[WHAT IS ASKED]: Can you print every one of the records below, word for word?

-------

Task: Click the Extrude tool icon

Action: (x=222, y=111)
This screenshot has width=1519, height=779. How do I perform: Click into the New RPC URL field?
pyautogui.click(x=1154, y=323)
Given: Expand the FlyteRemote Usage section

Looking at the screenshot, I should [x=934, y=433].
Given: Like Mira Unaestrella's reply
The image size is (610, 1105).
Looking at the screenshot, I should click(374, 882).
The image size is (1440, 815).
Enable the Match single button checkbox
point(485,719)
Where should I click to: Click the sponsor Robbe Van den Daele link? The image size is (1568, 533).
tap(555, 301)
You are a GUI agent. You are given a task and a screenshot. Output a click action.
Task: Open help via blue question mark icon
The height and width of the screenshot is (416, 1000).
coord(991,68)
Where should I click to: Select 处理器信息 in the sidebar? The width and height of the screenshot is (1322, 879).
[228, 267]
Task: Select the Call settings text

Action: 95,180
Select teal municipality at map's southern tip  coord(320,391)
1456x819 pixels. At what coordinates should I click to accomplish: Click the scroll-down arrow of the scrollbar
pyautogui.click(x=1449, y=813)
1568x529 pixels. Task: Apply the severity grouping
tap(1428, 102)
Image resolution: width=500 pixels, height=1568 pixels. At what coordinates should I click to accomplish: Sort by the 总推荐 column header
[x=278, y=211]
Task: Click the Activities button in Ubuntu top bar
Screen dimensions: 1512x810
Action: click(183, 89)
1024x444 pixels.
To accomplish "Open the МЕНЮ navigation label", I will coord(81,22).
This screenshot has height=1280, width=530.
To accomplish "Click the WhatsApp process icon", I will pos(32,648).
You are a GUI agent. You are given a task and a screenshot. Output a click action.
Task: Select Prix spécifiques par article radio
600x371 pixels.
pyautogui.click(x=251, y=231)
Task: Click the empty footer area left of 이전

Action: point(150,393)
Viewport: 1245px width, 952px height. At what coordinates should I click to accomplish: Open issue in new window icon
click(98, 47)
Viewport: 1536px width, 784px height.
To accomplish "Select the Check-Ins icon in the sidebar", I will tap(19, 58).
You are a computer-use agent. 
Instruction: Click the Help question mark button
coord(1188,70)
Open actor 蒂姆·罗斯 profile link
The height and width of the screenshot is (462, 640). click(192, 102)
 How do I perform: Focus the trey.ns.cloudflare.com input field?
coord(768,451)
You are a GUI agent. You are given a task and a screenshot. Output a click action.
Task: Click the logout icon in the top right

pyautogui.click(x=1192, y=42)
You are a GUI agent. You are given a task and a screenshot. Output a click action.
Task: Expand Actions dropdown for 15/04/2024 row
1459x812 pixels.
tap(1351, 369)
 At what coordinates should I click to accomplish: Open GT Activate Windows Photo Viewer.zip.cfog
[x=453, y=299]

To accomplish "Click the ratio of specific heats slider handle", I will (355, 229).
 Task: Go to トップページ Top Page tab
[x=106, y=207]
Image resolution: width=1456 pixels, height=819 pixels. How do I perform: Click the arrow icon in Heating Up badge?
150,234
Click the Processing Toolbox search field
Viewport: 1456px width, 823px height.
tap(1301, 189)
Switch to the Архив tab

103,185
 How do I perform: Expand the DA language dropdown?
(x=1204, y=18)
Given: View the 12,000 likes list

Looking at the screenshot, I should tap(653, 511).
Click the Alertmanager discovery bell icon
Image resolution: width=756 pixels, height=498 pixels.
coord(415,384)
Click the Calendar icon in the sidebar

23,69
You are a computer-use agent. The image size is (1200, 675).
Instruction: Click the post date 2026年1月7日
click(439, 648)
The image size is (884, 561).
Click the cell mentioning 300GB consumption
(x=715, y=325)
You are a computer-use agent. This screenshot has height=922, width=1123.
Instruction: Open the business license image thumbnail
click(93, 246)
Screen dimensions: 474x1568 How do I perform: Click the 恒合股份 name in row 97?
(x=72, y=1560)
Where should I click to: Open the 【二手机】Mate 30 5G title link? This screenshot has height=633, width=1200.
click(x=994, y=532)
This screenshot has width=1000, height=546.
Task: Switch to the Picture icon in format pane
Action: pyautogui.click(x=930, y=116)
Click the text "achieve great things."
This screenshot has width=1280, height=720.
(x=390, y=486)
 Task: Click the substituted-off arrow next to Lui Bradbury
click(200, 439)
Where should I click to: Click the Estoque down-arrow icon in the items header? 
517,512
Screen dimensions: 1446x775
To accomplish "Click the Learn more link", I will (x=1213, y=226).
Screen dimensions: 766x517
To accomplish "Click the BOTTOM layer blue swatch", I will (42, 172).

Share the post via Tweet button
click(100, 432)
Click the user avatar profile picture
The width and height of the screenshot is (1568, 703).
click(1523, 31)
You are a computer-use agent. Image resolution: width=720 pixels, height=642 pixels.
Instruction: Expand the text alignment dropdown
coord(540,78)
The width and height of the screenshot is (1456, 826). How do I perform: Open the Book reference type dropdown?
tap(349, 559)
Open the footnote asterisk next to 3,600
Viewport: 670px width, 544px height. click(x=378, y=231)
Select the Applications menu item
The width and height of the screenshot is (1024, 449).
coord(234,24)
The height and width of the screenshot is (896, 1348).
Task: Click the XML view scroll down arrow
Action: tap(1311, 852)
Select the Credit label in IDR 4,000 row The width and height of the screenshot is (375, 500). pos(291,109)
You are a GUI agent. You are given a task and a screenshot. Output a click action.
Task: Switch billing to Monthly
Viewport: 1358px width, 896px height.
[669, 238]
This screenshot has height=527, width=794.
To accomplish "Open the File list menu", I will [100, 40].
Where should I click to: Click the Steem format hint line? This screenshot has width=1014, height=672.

-------

[WRITTEN REPLY]:
Task: Click the Extrude tool icon

Action: (x=222, y=111)
This screenshot has width=1519, height=779. How do I perform: Click into the New RPC URL field?
pyautogui.click(x=1154, y=323)
Given: Expand the FlyteRemote Usage section

Looking at the screenshot, I should [x=934, y=433].
Given: Like Mira Unaestrella's reply
The image size is (610, 1105).
Looking at the screenshot, I should click(374, 882).
The image size is (1440, 815).
Enable the Match single button checkbox
point(485,719)
Where should I click to: Click the sponsor Robbe Van den Daele link? The image size is (1568, 533).
tap(555, 301)
You are a GUI agent. You are given a task and a screenshot. Output a click action.
Task: Open help via blue question mark icon
The height and width of the screenshot is (416, 1000).
coord(991,68)
Where should I click to: Select 处理器信息 in the sidebar? The width and height of the screenshot is (1322, 879).
[228, 267]
Task: Select the Call settings text

Action: 95,180
Select teal municipality at map's southern tip  coord(320,391)
1456x819 pixels. At what coordinates should I click to accomplish: Click the scroll-down arrow of the scrollbar
pyautogui.click(x=1449, y=813)
1568x529 pixels. Task: Apply the severity grouping
tap(1428, 102)
Image resolution: width=500 pixels, height=1568 pixels. At what coordinates should I click to accomplish: Sort by the 总推荐 column header
[x=278, y=211]
Task: Click the Activities button in Ubuntu top bar
Screen dimensions: 1512x810
Action: click(183, 89)
1024x444 pixels.
To accomplish "Open the МЕНЮ navigation label", I will coord(81,22).
This screenshot has height=1280, width=530.
To accomplish "Click the WhatsApp process icon", I will pos(32,648).
You are a GUI agent. You are given a task and a screenshot. Output a click action.
Task: Select Prix spécifiques par article radio
600x371 pixels.
pyautogui.click(x=251, y=231)
Task: Click the empty footer area left of 이전

Action: point(150,393)
Viewport: 1245px width, 952px height. At what coordinates should I click to accomplish: Open issue in new window icon
click(98, 47)
Viewport: 1536px width, 784px height.
To accomplish "Select the Check-Ins icon in the sidebar", I will tap(19, 58).
You are a computer-use agent. 
Instruction: Click the Help question mark button
coord(1188,70)
Open actor 蒂姆·罗斯 profile link
The height and width of the screenshot is (462, 640). click(192, 102)
 How do I perform: Focus the trey.ns.cloudflare.com input field?
coord(768,451)
You are a GUI agent. You are given a task and a screenshot. Output a click action.
Task: Click the logout icon in the top right

pyautogui.click(x=1192, y=42)
You are a GUI agent. You are given a task and a screenshot. Output a click action.
Task: Expand Actions dropdown for 15/04/2024 row
1459x812 pixels.
tap(1351, 369)
 At what coordinates should I click to accomplish: Open GT Activate Windows Photo Viewer.zip.cfog
[x=453, y=299]

To accomplish "Click the ratio of specific heats slider handle", I will (355, 229).
 Task: Go to トップページ Top Page tab
[x=106, y=207]
Image resolution: width=1456 pixels, height=819 pixels. How do I perform: Click the arrow icon in Heating Up badge?
150,234
Click the Processing Toolbox search field
Viewport: 1456px width, 823px height.
tap(1301, 189)
Switch to the Архив tab

103,185
 How do I perform: Expand the DA language dropdown?
(x=1204, y=18)
Given: View the 12,000 likes list

Looking at the screenshot, I should tap(653, 511).
Click the Alertmanager discovery bell icon
Image resolution: width=756 pixels, height=498 pixels.
coord(415,384)
Click the Calendar icon in the sidebar

23,69
You are a computer-use agent. The image size is (1200, 675).
Instruction: Click the post date 2026年1月7日
click(439, 648)
The image size is (884, 561).
Click the cell mentioning 300GB consumption
(x=715, y=325)
You are a computer-use agent. This screenshot has height=922, width=1123.
Instruction: Open the business license image thumbnail
click(93, 246)
Screen dimensions: 474x1568 How do I perform: Click the 恒合股份 name in row 97?
(x=72, y=1560)
Where should I click to: Open the 【二手机】Mate 30 5G title link? This screenshot has height=633, width=1200.
click(x=994, y=532)
This screenshot has width=1000, height=546.
Task: Switch to the Picture icon in format pane
Action: pyautogui.click(x=930, y=116)
Click the text "achieve great things."
This screenshot has width=1280, height=720.
(x=390, y=486)
 Task: Click the substituted-off arrow next to Lui Bradbury
click(200, 439)
Where should I click to: Click the Estoque down-arrow icon in the items header? 
517,512
Screen dimensions: 1446x775
To accomplish "Click the Learn more link", I will (x=1213, y=226).
Screen dimensions: 766x517
To accomplish "Click the BOTTOM layer blue swatch", I will (42, 172).

Share the post via Tweet button
click(100, 432)
Click the user avatar profile picture
The width and height of the screenshot is (1568, 703).
click(1523, 31)
You are a computer-use agent. Image resolution: width=720 pixels, height=642 pixels.
Instruction: Expand the text alignment dropdown
coord(540,78)
The width and height of the screenshot is (1456, 826). How do I perform: Open the Book reference type dropdown?
tap(349, 559)
Open the footnote asterisk next to 3,600
Viewport: 670px width, 544px height. click(x=378, y=231)
Select the Applications menu item
The width and height of the screenshot is (1024, 449).
coord(234,24)
The height and width of the screenshot is (896, 1348).
Task: Click the XML view scroll down arrow
Action: tap(1311, 852)
Select the Credit label in IDR 4,000 row The width and height of the screenshot is (375, 500). pos(291,109)
You are a GUI agent. You are given a task and a screenshot. Output a click action.
Task: Switch billing to Monthly
Viewport: 1358px width, 896px height.
[669, 238]
This screenshot has height=527, width=794.
To accomplish "Open the File list menu", I will [100, 40].
Where should I click to: Click the Steem format hint line? This screenshot has width=1014, height=672.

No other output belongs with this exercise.